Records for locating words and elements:
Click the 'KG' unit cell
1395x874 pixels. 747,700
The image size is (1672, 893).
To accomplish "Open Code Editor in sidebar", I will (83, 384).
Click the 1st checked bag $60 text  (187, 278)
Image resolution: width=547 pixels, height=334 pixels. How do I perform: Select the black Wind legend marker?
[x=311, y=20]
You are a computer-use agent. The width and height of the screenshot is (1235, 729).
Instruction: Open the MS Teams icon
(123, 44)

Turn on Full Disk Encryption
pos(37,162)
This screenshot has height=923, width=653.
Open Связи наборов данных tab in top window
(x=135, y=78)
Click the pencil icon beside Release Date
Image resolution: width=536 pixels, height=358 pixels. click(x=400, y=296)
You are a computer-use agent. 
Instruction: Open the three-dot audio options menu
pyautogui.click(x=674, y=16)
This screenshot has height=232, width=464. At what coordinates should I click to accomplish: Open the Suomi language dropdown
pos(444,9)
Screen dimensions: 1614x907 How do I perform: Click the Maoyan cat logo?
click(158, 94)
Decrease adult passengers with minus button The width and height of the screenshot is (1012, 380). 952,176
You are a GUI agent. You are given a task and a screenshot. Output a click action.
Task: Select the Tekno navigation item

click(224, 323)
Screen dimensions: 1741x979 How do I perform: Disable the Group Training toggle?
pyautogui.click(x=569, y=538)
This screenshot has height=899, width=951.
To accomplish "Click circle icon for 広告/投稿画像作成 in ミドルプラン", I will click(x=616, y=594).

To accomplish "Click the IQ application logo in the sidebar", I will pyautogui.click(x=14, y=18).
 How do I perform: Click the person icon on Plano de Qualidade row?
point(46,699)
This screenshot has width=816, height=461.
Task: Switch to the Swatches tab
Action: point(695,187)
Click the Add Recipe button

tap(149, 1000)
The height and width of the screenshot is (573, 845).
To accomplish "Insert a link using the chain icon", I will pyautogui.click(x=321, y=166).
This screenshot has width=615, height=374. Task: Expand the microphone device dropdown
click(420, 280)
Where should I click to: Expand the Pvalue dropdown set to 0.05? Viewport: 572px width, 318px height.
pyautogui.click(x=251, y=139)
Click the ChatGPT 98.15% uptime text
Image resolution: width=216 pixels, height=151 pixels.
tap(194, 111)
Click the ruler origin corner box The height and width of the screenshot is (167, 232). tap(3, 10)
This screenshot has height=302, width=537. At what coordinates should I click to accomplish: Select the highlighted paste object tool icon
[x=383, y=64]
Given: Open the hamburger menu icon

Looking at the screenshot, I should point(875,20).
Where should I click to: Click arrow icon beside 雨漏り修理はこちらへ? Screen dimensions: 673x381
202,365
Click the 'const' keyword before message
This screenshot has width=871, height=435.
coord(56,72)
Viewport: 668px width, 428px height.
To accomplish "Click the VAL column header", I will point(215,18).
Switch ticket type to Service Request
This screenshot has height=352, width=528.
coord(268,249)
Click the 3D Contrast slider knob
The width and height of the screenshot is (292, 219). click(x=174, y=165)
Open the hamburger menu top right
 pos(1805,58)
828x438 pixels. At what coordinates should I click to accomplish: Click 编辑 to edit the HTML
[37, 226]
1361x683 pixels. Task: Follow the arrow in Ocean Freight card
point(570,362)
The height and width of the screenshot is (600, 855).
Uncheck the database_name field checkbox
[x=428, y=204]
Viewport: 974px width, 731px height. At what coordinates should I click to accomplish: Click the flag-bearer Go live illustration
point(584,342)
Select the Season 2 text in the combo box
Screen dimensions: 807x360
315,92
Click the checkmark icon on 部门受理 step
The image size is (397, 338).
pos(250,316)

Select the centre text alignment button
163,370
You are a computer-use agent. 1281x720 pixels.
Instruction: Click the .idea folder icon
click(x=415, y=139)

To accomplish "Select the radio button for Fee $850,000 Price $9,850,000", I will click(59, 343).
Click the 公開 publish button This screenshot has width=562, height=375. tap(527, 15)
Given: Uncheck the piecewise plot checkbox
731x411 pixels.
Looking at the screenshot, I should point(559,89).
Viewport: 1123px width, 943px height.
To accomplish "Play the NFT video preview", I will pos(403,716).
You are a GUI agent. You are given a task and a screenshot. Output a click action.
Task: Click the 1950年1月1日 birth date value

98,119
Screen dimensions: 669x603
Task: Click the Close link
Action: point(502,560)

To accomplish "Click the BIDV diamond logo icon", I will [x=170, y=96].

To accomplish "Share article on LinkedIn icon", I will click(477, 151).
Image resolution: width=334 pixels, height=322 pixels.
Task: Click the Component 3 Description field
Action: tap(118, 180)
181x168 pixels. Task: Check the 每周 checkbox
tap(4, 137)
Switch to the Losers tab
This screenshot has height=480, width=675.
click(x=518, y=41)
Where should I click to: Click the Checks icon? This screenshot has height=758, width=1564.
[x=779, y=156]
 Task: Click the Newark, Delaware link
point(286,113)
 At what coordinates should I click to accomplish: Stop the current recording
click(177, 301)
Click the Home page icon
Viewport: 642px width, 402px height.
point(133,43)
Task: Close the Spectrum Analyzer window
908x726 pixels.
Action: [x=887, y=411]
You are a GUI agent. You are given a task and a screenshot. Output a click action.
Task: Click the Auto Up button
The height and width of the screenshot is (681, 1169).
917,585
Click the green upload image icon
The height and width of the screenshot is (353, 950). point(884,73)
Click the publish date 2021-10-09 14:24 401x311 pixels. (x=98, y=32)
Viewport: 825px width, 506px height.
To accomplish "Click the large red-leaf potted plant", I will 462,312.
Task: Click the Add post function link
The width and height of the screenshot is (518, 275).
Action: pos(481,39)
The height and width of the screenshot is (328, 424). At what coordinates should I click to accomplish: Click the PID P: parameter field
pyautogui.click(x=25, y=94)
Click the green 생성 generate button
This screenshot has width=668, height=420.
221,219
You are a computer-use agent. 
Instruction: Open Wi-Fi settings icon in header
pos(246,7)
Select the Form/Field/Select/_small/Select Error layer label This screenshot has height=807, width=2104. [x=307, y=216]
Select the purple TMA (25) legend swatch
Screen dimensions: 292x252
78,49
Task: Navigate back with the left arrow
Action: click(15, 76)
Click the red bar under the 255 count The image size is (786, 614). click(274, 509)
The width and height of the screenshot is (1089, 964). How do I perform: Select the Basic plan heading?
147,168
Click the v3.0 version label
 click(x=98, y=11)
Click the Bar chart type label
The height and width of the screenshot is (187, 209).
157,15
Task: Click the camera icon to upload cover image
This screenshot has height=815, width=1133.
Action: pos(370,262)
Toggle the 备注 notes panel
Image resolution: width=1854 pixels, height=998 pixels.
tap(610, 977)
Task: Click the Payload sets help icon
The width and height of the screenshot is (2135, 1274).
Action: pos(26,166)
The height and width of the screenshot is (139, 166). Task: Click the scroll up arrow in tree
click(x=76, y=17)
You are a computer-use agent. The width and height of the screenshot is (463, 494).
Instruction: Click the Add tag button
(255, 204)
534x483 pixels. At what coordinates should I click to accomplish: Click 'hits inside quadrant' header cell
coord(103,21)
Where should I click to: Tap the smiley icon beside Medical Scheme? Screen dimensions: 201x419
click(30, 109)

GIVEN EXERCISE
Rewrite the records above as a numbered list, leaving out the blank lines.

SOLUTION FOR THIS TASK
1. Click the 'KG' unit cell
2. 1395x874 pixels. 747,700
3. The image size is (1672, 893).
4. To accomplish "Open Code Editor in sidebar", I will (83, 384).
5. Click the 1st checked bag $60 text  (187, 278)
6. Image resolution: width=547 pixels, height=334 pixels. How do I perform: Select the black Wind legend marker?
7. [x=311, y=20]
8. You are a computer-use agent. The width and height of the screenshot is (1235, 729).
9. Instruction: Open the MS Teams icon
10. (123, 44)
11. Turn on Full Disk Encryption
12. pos(37,162)
13. This screenshot has height=923, width=653.
14. Open Связи наборов данных tab in top window
15. (x=135, y=78)
16. Click the pencil icon beside Release Date
17. Image resolution: width=536 pixels, height=358 pixels. click(x=400, y=296)
18. You are a computer-use agent. 
19. Instruction: Open the three-dot audio options menu
20. pyautogui.click(x=674, y=16)
21. This screenshot has height=232, width=464. At what coordinates should I click to accomplish: Open the Suomi language dropdown
22. pos(444,9)
23. Screen dimensions: 1614x907 How do I perform: Click the Maoyan cat logo?
24. click(158, 94)
25. Decrease adult passengers with minus button The width and height of the screenshot is (1012, 380). 952,176
26. You are a GUI agent. You are given a task and a screenshot. Output a click action.
27. Task: Select the Tekno navigation item
28. click(224, 323)
29. Screen dimensions: 1741x979 How do I perform: Disable the Group Training toggle?
30. pyautogui.click(x=569, y=538)
31. This screenshot has height=899, width=951.
32. To accomplish "Click circle icon for 広告/投稿画像作成 in ミドルプラン", I will click(x=616, y=594).
33. To accomplish "Click the IQ application logo in the sidebar", I will pyautogui.click(x=14, y=18).
34.  How do I perform: Click the person icon on Plano de Qualidade row?
35. point(46,699)
36. This screenshot has width=816, height=461.
37. Task: Switch to the Swatches tab
38. Action: point(695,187)
39. Click the Add Recipe button
40. tap(149, 1000)
41. The height and width of the screenshot is (573, 845).
42. To accomplish "Insert a link using the chain icon", I will pyautogui.click(x=321, y=166).
43. This screenshot has width=615, height=374. Task: Expand the microphone device dropdown
44. click(420, 280)
45. Where should I click to: Expand the Pvalue dropdown set to 0.05? Viewport: 572px width, 318px height.
46. pyautogui.click(x=251, y=139)
47. Click the ChatGPT 98.15% uptime text
48. Image resolution: width=216 pixels, height=151 pixels.
49. tap(194, 111)
50. Click the ruler origin corner box The height and width of the screenshot is (167, 232). tap(3, 10)
51. This screenshot has height=302, width=537. At what coordinates should I click to accomplish: Select the highlighted paste object tool icon
52. [x=383, y=64]
53. Given: Open the hamburger menu icon
54. Looking at the screenshot, I should point(875,20).
55. Where should I click to: Click arrow icon beside 雨漏り修理はこちらへ? Screen dimensions: 673x381
56. 202,365
57. Click the 'const' keyword before message
58. This screenshot has width=871, height=435.
59. coord(56,72)
60. Viewport: 668px width, 428px height.
61. To accomplish "Click the VAL column header", I will point(215,18).
62. Switch ticket type to Service Request
63. This screenshot has height=352, width=528.
64. coord(268,249)
65. Click the 3D Contrast slider knob
66. The width and height of the screenshot is (292, 219). click(x=174, y=165)
67. Open the hamburger menu top right
68.  pos(1805,58)
69. 828x438 pixels. At what coordinates should I click to accomplish: Click 编辑 to edit the HTML
70. [37, 226]
71. 1361x683 pixels. Task: Follow the arrow in Ocean Freight card
72. point(570,362)
73. The height and width of the screenshot is (600, 855).
74. Uncheck the database_name field checkbox
75. [x=428, y=204]
76. Viewport: 974px width, 731px height. At what coordinates should I click to accomplish: Click the flag-bearer Go live illustration
77. point(584,342)
78. Select the Season 2 text in the combo box
79. Screen dimensions: 807x360
80. 315,92
81. Click the checkmark icon on 部门受理 step
82. The image size is (397, 338).
83. pos(250,316)
84. Select the centre text alignment button
85. 163,370
86. You are a computer-use agent. 1281x720 pixels.
87. Instruction: Click the .idea folder icon
88. click(x=415, y=139)
89. To accomplish "Select the radio button for Fee $850,000 Price $9,850,000", I will click(59, 343).
90. Click the 公開 publish button This screenshot has width=562, height=375. tap(527, 15)
91. Given: Uncheck the piecewise plot checkbox
92. 731x411 pixels.
93. Looking at the screenshot, I should point(559,89).
94. Viewport: 1123px width, 943px height.
95. To accomplish "Play the NFT video preview", I will pos(403,716).
96. You are a GUI agent. You are given a task and a screenshot. Output a click action.
97. Task: Click the 1950年1月1日 birth date value
98. 98,119
99. Screen dimensions: 669x603
100. Task: Click the Close link
101. Action: point(502,560)
102. To accomplish "Click the BIDV diamond logo icon", I will [x=170, y=96].
103. To accomplish "Share article on LinkedIn icon", I will click(477, 151).
104. Image resolution: width=334 pixels, height=322 pixels.
105. Task: Click the Component 3 Description field
106. Action: tap(118, 180)
107. 181x168 pixels. Task: Check the 每周 checkbox
108. tap(4, 137)
109. Switch to the Losers tab
110. This screenshot has height=480, width=675.
111. click(x=518, y=41)
112. Where should I click to: Click the Checks icon? This screenshot has height=758, width=1564.
113. [x=779, y=156]
114.  Task: Click the Newark, Delaware link
115. point(286,113)
116.  At what coordinates should I click to accomplish: Stop the current recording
117. click(177, 301)
118. Click the Home page icon
119. Viewport: 642px width, 402px height.
120. point(133,43)
121. Task: Close the Spectrum Analyzer window
122. 908x726 pixels.
123. Action: [x=887, y=411]
124. You are a GUI agent. You are given a task and a screenshot. Output a click action.
125. Task: Click the Auto Up button
126. The height and width of the screenshot is (681, 1169).
127. 917,585
128. Click the green upload image icon
129. The height and width of the screenshot is (353, 950). point(884,73)
130. Click the publish date 2021-10-09 14:24 401x311 pixels. (x=98, y=32)
131. Viewport: 825px width, 506px height.
132. To accomplish "Click the large red-leaf potted plant", I will 462,312.
133. Task: Click the Add post function link
134. The width and height of the screenshot is (518, 275).
135. Action: pos(481,39)
136. The height and width of the screenshot is (328, 424). At what coordinates should I click to accomplish: Click the PID P: parameter field
137. pyautogui.click(x=25, y=94)
138. Click the green 생성 generate button
139. This screenshot has width=668, height=420.
140. 221,219
141. You are a computer-use agent. 
142. Instruction: Open Wi-Fi settings icon in header
143. pos(246,7)
144. Select the Form/Field/Select/_small/Select Error layer label This screenshot has height=807, width=2104. [x=307, y=216]
145. Select the purple TMA (25) legend swatch
146. Screen dimensions: 292x252
147. 78,49
148. Task: Navigate back with the left arrow
149. Action: click(15, 76)
150. Click the red bar under the 255 count The image size is (786, 614). click(274, 509)
151. The width and height of the screenshot is (1089, 964). How do I perform: Select the Basic plan heading?
152. 147,168
153. Click the v3.0 version label
154.  click(x=98, y=11)
155. Click the Bar chart type label
156. The height and width of the screenshot is (187, 209).
157. 157,15
158. Task: Click the camera icon to upload cover image
159. This screenshot has height=815, width=1133.
160. Action: pos(370,262)
161. Toggle the 备注 notes panel
162. Image resolution: width=1854 pixels, height=998 pixels.
163. tap(610, 977)
164. Task: Click the Payload sets help icon
165. The width and height of the screenshot is (2135, 1274).
166. Action: pos(26,166)
167. The height and width of the screenshot is (139, 166). Task: Click the scroll up arrow in tree
168. click(x=76, y=17)
169. You are a computer-use agent. The width and height of the screenshot is (463, 494).
170. Instruction: Click the Add tag button
171. (255, 204)
172. 534x483 pixels. At what coordinates should I click to accomplish: Click 'hits inside quadrant' header cell
173. coord(103,21)
174. Where should I click to: Tap the smiley icon beside Medical Scheme? Screen dimensions: 201x419
175. click(30, 109)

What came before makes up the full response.